Reproduce exactly the lines from the one containing "This screenshot has" through the end of the listing, minus the pictures.
-- -- --
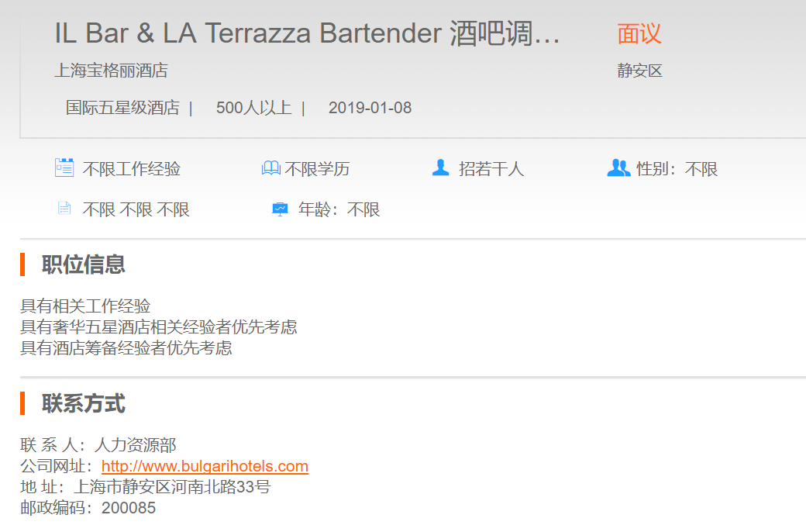Screen dimensions: 806x532
Task: Click the 国际五星级酒店 hotel type label
Action: tap(122, 108)
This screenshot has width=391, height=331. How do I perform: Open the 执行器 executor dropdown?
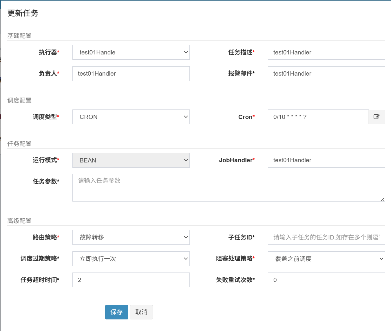tap(131, 52)
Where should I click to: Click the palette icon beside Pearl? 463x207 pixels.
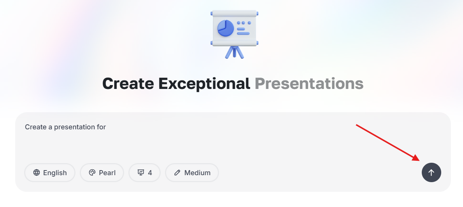(x=92, y=172)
-- -- --
### Result
This screenshot has width=391, height=331. How do I perform: Open the 执行器 executor dropdown?
tap(131, 52)
Where should I click to: Click the palette icon beside Pearl? 463x207 pixels.
(x=92, y=172)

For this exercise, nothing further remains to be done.